Educational institutions have arguably one of the highest responsibilities in a society, one that directly affects its present and its future. Shaping the young and inexperienced minds of today to become rational, creative and prudent individuals is a gargantuan task, given that the young minds that enter educational institutions are diverse in almost every facet of life. Though institutions should assist these students to choose a career path based on their individual traits, this assistance should only be of the encouraging kind and not otherwise. If a student has thoroughly made up their mind to pursue a field of study that is to their liking, it would be counterproductive to dissuade them from fulfilling that goal.
Firstly, the author does not define what it means to be unlikely to succeed. What parameters are we measuring one’s success on? To one, success could mean monetary gains, to another it could be public recognition, to a third it could be the satisfaction of serving a greater good. Who can judge whether an industrialist who has amassed billions of wealth and assets is more successful than a scientist who discovered the cure to a contagious disease? Is a doctor working in war-struck regions to selflessly serve helpless refugees and soldiers with little to no facilities in hand, any less successful than an illustrious surgeon comfortably placed in a metropolitan hospital with state-of-the-art equipment at their disposal? Success is immeasurable as it is highly subjective, and only an individual can determine their standard for it.
Secondly, the author of the argument seems to assume that the prescience of educational institutions in predicting students’ success would be near flawless. As evident in history, humans have an unbreakable tenacity to achieve even that which seem impossible. Students begin their journeys towards their careers with this very tenacity and alacrity to face their challenges. One that seems to be struggling today with their university course, could very well be successful tomorrow in its practical application in life. The well-renowned Albert Einstein himself had failed in school, yet presently not a single student is unaware of him and his numerous contributions towards science. Determining one’s likelihood of success from their progress in a college or school course might be deleterious. In many cases, institutional courses are highly theoretical in nature and do not teach the student how to apply this theory in real-life scenarios. This stifles the student’s knowledge in many ways, and should not be the only assessment of their skills in a particular field. Furthermore, the path to success is differently traced for every individual – someone’s might be straightforward and short, others might have to traverse long and winding roads till they meet their destination. An educational institution has the responsibility to lead all its students to the finish line that they have chosen for themselves, no matter how the path to it might appear.
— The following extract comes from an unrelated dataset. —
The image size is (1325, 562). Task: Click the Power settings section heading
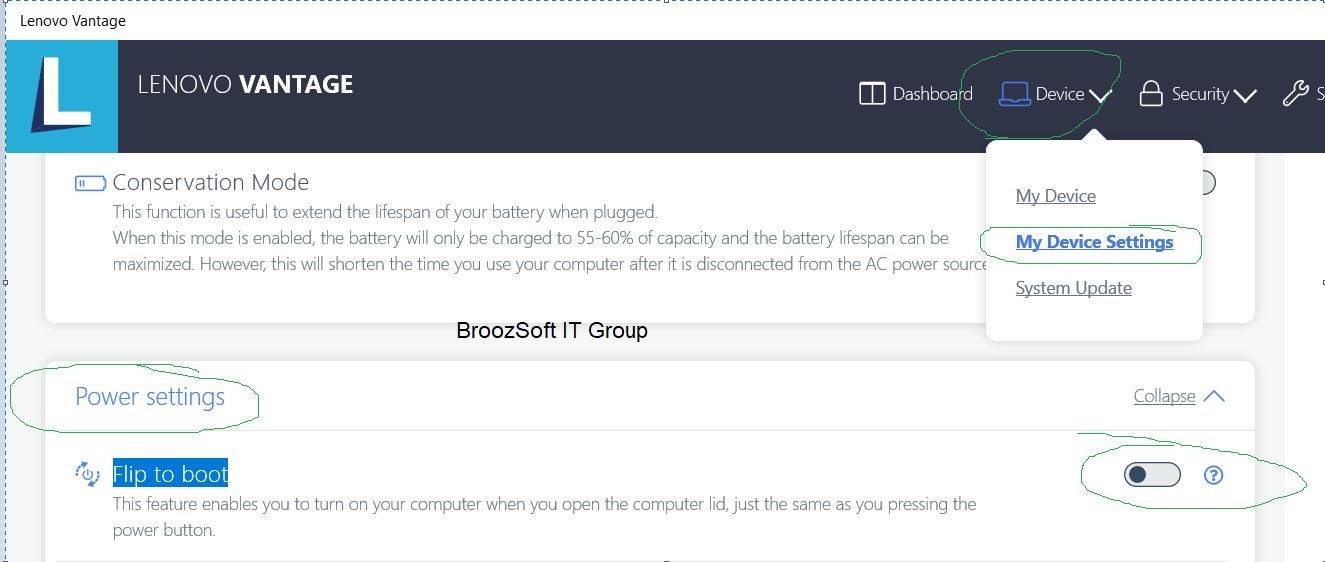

Lastly, dissuading students from possibly unpropitious careers would only lead to stifling their creative thinking, coddling them by preventing them from tackling challenges that may mirror much of the challenges they could face in the future, and habituate them to an effortless and worry-free way of living, which is deleterious to their growth as an individual and might leave them unprepared for other, even personal, hurdles of their future. Failure is the best teacher, and students must learn to accept it graciously and learn from their errors instead of avoiding it and taking the easy route. Witnessing this failure could help them achieve even greater heights of success.
It takes significant pressure for a piece of coal to become a diamond. As we don’t write off the ability of that ordinary coal to transform into a brilliant piece of glowing value, educational institutions should similarly not be dismissive of the abilities of young students at their nascent levels of knowledge to be successful in their fields of choice but instead prop them up with the right tools to touch the heights they wish to experience.